▶ **Fragmento de texto**
^^^^
Hace bastante tiempo que se ha puesto en cuestión el sentido que tiene la educación para las y los uruguayos. No solamente por los estudiantes que no culminan los ciclos educativos, sino también por los docentes que no siempre logran conectarse con sus alumnos como esperaban o por las familias que quieren tener una mayor participación en la educación de sus hijos.
La experiencia escolar en muchos centros educativos parece estar pautada por la fugacidad y el desencuentro, en particular en la enseñanza media. Muchas personas corriendo de un lado a otro, de una clase a otra, entre cantidad de tareas y actividades, que vuelve difícil conocerse, conectar y construir comunidades que, por definición, surgen de vínculos interpersonales que se afianzan en el tiempo compartido.
^^^^
[Entradas para ubicar palabras y elementos]
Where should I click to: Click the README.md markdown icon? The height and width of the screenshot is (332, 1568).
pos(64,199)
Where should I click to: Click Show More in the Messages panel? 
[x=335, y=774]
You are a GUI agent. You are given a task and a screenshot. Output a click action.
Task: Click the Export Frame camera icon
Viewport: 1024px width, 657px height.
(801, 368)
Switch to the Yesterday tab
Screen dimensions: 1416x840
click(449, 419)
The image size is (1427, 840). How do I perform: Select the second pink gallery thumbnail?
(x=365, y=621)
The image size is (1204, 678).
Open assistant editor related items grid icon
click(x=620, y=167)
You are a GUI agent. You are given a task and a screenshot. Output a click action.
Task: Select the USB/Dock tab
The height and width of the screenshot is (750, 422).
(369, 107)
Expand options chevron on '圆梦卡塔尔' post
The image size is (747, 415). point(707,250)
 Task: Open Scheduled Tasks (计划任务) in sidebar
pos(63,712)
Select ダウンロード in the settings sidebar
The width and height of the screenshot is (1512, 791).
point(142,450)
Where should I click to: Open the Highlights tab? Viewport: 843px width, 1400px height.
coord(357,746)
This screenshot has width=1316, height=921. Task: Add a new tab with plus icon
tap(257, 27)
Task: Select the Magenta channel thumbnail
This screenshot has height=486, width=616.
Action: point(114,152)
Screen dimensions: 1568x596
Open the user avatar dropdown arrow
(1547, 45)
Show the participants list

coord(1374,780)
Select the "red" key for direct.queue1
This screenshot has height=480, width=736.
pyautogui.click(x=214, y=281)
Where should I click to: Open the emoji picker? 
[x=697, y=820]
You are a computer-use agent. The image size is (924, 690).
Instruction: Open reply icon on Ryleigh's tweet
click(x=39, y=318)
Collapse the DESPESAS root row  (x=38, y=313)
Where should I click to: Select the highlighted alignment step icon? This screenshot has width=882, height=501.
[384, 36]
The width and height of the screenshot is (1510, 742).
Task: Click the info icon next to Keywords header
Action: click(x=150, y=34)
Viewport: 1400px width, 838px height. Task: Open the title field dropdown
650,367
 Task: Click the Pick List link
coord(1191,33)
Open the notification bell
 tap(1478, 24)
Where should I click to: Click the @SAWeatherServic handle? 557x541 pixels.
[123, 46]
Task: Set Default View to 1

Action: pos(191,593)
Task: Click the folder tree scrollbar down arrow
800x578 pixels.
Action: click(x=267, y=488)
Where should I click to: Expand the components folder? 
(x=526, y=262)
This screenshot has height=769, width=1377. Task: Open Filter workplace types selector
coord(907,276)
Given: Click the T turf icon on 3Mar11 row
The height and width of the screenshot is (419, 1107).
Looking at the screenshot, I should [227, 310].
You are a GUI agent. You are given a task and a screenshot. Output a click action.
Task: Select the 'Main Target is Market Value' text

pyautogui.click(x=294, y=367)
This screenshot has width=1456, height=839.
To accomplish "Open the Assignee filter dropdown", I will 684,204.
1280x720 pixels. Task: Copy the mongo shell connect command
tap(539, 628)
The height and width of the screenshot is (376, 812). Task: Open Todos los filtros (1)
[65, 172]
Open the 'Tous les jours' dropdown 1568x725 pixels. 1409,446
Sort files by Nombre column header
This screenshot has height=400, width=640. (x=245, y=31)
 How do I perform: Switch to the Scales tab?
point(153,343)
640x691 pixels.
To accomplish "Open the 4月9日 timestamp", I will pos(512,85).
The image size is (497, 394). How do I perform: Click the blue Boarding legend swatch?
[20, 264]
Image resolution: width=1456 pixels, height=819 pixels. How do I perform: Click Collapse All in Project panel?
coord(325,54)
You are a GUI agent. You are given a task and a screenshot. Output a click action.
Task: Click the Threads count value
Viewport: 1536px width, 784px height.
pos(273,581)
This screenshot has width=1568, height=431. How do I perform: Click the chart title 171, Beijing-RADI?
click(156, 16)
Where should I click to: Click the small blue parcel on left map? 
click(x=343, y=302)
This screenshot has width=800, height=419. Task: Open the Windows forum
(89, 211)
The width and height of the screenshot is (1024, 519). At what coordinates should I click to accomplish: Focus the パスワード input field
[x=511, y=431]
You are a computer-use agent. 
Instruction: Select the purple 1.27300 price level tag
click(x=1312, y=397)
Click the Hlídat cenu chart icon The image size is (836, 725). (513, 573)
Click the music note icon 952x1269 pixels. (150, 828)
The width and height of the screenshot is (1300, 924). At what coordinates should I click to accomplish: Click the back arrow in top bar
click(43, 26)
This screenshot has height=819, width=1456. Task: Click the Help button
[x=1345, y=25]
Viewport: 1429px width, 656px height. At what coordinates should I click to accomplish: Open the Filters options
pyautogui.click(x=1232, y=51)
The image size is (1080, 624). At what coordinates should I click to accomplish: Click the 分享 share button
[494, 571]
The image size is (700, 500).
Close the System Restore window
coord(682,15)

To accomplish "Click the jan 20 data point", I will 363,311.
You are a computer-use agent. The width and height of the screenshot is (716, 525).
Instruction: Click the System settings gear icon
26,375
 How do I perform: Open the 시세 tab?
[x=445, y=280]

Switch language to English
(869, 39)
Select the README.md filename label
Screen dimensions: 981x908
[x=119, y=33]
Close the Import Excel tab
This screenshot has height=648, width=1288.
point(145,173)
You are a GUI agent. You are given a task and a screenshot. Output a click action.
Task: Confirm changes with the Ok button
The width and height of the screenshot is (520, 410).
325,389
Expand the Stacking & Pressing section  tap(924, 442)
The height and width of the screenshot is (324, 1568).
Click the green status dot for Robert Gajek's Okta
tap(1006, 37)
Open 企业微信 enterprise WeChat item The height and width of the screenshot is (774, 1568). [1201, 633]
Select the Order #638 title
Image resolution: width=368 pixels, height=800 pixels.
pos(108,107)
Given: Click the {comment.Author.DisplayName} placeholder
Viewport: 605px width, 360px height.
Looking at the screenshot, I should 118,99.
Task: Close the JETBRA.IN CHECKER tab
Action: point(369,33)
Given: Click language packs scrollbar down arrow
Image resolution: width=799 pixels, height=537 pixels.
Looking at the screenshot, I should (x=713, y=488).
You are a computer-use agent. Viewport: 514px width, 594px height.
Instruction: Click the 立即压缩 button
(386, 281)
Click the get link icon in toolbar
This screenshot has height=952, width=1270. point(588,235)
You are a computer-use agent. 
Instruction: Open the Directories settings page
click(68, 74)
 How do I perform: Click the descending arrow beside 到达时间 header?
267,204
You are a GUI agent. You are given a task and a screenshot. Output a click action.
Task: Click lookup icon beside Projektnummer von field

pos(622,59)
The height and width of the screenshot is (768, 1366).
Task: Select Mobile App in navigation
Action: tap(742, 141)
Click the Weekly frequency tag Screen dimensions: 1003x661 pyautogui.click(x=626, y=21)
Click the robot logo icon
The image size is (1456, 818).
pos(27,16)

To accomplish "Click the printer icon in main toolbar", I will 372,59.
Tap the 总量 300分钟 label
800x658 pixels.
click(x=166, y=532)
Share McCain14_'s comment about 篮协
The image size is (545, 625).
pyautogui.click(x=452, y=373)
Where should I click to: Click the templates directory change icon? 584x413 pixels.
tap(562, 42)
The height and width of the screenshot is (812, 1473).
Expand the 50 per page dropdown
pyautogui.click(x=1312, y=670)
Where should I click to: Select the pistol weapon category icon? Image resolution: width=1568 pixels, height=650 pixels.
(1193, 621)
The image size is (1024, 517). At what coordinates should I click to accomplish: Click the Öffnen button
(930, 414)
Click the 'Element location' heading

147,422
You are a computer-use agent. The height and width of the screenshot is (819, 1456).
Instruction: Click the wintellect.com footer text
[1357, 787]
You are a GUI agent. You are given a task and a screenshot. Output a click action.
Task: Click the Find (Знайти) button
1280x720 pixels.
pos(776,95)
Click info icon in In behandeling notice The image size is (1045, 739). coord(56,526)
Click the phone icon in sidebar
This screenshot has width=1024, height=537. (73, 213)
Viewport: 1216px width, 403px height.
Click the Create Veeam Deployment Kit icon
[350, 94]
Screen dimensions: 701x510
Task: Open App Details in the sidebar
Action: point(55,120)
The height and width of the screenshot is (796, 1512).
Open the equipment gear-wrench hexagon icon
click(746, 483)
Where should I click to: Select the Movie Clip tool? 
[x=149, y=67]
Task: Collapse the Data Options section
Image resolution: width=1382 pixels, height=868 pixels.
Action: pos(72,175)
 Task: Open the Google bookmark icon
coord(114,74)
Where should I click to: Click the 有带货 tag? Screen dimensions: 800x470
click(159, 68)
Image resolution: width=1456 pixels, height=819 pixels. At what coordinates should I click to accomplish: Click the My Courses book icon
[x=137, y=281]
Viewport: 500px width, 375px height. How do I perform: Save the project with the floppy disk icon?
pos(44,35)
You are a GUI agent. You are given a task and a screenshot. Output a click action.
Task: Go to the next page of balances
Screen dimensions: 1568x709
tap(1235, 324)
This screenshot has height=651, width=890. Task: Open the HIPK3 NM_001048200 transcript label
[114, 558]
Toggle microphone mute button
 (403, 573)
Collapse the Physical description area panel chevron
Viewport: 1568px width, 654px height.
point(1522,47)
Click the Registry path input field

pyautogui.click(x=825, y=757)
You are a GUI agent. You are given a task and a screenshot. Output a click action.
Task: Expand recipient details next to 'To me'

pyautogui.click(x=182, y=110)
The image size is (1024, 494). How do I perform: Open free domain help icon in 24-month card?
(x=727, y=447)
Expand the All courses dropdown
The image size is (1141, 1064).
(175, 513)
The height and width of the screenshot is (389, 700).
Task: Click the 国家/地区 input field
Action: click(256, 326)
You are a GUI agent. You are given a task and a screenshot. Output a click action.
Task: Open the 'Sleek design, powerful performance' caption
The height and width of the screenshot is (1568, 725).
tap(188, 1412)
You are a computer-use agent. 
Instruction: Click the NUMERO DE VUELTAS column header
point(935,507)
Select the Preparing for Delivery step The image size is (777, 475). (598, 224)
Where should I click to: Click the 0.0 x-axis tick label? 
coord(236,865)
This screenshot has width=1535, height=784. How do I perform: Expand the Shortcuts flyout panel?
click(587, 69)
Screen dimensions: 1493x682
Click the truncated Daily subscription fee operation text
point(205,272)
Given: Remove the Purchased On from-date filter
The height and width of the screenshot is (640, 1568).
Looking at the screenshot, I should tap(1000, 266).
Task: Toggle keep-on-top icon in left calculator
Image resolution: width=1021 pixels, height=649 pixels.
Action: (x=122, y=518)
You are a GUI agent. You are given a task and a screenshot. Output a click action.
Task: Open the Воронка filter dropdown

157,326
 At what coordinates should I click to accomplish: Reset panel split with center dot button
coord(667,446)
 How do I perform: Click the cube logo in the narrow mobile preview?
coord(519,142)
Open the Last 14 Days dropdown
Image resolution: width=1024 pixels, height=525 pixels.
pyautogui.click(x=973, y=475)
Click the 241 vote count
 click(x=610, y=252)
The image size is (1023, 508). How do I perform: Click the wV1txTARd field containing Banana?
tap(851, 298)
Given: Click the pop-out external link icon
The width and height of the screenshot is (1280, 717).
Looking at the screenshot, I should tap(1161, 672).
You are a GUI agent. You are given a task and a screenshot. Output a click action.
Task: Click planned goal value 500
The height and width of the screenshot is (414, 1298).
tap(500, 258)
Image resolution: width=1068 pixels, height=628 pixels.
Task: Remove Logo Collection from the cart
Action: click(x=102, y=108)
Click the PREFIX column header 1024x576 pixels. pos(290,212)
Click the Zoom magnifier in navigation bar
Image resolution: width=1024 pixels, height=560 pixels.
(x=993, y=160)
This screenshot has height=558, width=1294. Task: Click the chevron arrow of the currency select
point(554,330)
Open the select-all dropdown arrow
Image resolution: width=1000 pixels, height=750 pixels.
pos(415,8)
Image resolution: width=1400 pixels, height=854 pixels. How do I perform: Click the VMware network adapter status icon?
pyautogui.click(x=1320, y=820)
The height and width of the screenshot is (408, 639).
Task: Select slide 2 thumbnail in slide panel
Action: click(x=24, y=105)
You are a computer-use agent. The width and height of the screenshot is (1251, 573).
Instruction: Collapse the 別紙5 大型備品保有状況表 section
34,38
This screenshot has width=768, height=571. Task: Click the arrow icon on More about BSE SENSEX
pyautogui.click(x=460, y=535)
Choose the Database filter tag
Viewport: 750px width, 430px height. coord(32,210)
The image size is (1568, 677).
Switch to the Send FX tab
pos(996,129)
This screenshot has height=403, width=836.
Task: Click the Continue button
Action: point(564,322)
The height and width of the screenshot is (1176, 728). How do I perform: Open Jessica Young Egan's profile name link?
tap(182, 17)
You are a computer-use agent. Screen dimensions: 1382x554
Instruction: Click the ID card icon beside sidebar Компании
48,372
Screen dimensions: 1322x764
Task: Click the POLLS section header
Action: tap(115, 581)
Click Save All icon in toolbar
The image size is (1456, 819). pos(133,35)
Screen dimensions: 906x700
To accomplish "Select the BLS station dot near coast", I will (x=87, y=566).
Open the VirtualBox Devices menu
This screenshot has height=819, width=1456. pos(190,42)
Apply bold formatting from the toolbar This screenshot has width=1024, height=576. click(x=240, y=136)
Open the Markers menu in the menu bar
^^^^
▶ **Tarea 1**
Responde estas preguntas sobre el texto de la educación uruguaya:
(a) ¿En qué nivel de enseñanza la experiencia escolar parece estar pautada, en particular, por la fugacidad y el desencuentro?
(b) ¿Qué quieren tener las familias?
(c) Por definición, ¿de qué surgen las comunidades?
▶ **Tarea 2**
Transcribe del texto de la educación uruguaya el tramo que va desde "Hace bastante tiempo" hasta "el tiempo compartido.".
▶ **Tarea 3**
Prolonga el texto de la educación uruguaya a partir de su última oración.

▶ **Respuesta 1**
(a) En la enseñanza media.
(b) Una mayor participación en la educación de sus hijos.
(c) De vínculos interpersonales que se afianzan en el tiempo compartido.

▶ **Respuesta 2**
Hace bastante tiempo que se ha puesto en cuestión el sentido que tiene la educación para las y los uruguayos. No solamente por los estudiantes que no culminan los ciclos educativos, sino también por los docentes que no siempre logran conectarse con sus alumnos como esperaban o por las familias que quieren tener una mayor participación en la educación de sus hijos.
La experiencia escolar en muchos centros educativos parece estar pautada por la fugacidad y el desencuentro, en particular en la enseñanza media. Muchas personas corriendo de un lado a otro, de una clase a otra, entre cantidad de tareas y actividades, que vuelve difícil conocerse, conectar y construir comunidades que, por definición, surgen de vínculos interpersonales que se afianzan en el tiempo compartido.

▶ **Respuesta 3**
Esta realidad es cada vez más frecuente no sólo en la educación. Según el sociólogo Hartmut Rosa, la experiencia cotidiana es la de la aceleración: realizamos las tareas cada vez más rápido, pero igual sentimos que tenemos menos tiempo disponible. Esto nos hace sentir mal, solos y desconectados de los demás y nos lleva a perder el sentido de lo que hacemos. Rosa también postula que el “remedio” a la aceleración es la resonancia como experiencia de conexión con los demás, con uno mismo y con el hacer.
Esto es particularmente importante en la educación por las profundas fibras que moviliza, mucho más que lo prescriptible en un currículum o un plan de centro. ¿Será posible, entonces, que la institución educativa actual sea resonante? ¿Qué desafíos enfrenta? Veamos algunos datos y perspectivas.
En relación con la experiencia docente, la idea del malestar, tan escuchada, mantiene su vigencia, dada la intensidad del trabajo, la multiplicación de tareas y las formas de organización laboral.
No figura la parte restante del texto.